Basics of data science
Jainendra Kumar, CPM, M.IOD
Member of Forbes Technology Council | Advisor | AI, ML, SaaS, Cloud, DevSecOps | Digital Transformation | Certified Independent Director
Several fields make data science and diverse skills are needed. It also involves several roles – planning, data preparation, modeling, and follow-up.
Definition of data science:
Data science is an inclusive analysis of a diverse set of data. It involves coding, domain knowledge and statistics in applied setting resulting into value. Coding is required for data gathering, formatting, and analysis. R & Python are well established for statistical coding whereas SQL is for database query. Basic understating of probability, algebra, regression, etc. is required to diagnose issues as it uncovers. It also includes machine leering in which coding and math skills are of a higher order than domain knowledge.

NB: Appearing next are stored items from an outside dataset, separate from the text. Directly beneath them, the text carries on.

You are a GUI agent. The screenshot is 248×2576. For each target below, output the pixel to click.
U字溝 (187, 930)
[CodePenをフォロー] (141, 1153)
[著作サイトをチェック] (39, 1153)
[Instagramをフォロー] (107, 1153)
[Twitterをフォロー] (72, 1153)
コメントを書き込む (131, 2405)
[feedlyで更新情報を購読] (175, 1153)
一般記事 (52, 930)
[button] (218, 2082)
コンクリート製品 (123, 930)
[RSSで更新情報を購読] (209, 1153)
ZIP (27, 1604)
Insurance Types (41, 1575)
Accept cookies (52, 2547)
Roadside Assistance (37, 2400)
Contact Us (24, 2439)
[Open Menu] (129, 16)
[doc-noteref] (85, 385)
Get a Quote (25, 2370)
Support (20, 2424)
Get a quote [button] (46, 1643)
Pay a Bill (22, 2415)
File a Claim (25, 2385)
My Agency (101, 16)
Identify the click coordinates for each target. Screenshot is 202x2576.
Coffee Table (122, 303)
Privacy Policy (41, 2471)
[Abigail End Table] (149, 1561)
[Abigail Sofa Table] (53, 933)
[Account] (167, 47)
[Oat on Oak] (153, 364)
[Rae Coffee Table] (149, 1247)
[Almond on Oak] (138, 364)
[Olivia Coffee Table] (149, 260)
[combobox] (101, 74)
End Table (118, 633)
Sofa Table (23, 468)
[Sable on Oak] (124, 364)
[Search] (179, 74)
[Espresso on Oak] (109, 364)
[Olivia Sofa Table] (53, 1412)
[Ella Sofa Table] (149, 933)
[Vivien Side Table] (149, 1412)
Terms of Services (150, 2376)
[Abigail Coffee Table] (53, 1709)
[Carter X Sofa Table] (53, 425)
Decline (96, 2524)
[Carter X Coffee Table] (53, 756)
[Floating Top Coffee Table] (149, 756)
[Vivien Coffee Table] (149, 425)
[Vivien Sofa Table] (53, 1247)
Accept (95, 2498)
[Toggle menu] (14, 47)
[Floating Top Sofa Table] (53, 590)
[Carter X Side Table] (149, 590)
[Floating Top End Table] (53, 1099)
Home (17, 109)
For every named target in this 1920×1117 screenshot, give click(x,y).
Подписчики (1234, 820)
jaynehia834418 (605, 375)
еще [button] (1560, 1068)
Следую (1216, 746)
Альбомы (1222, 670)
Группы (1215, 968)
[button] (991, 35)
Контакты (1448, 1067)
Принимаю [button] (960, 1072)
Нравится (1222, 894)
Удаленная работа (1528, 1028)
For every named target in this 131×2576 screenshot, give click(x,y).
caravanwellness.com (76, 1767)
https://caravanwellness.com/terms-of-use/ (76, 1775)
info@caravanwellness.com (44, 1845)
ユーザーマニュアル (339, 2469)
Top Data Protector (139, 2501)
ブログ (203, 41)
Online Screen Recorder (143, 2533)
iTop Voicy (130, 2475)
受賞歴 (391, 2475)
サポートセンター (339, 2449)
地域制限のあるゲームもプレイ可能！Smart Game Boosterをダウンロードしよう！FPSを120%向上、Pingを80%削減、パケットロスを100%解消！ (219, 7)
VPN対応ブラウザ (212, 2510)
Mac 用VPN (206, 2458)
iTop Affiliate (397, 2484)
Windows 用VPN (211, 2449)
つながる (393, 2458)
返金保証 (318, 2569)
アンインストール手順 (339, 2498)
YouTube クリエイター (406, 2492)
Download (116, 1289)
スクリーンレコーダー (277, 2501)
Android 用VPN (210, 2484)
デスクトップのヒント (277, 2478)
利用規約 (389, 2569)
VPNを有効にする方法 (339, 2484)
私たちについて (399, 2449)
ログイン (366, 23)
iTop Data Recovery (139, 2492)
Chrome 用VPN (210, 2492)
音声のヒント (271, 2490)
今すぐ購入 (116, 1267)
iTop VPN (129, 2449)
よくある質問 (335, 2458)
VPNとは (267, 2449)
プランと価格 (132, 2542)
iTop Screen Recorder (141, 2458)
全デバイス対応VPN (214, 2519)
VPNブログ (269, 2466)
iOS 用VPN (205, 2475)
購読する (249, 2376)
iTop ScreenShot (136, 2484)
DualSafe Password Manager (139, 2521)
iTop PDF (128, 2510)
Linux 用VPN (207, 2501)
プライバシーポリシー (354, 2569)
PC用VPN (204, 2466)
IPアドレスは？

Planning a data science project:
Every project starts with a well-defined value/goal, resource organization, coordination between people across functions and a schedule.
Data acquisition and preparation:
It involved getting data from various sources, cleaning, explore and refine them, making transformation and more. The data scientist has the option to use existing data, open data, 3rd party data, use APIs, scrape data or even make data.
Statistical modeling:
A statistical model is a small set of data summarizing the gist of the population set. It embodies the algorithm like linear regression, classification, etc. and a subset of data. Once the model is created it is validated using a test set. The model also has to be evaluated - what does it mean and then further refined.
Follow-up:
it involves communicated/presented data science work to the business stakeholders in a meaning full way, driving value. Before that or maybe after approval on the concept, the model is deployed in the production environment with the full set of data. The model has to be revisited if it is not performing as it was with the test data set, or things have changed over time. The model, ETL, assets are to be documented for repeat analysis or future reuse.
Overall data science is not just technical work and it is not defiantly only coding. Technology is just a means of ding data science. It is not just statistics either. Math and statistics form the foundation of data science. So along with coding and math, it also involves domain knowledge, planning, analyzing, communication, and most importantly the contextual skills of relating data science activities to business value.
Tools for data science:
R, RapidMiner, SQL, Python, Excel, KNINE, Hadoop, Tableau, Power Builder, Hadoop, Spark, Google BigQuery, Amazon Sagemaker, and more.
Data science is an ethical practice. It is the responsibility of data scientists to maintain privacy, confidentiality, and security of the data. Maintaining the anonymity of individuals and proprietary data is critical. It is not bias-free and analysis are not neural. So a good judgment is vital for the quality of success of data science project.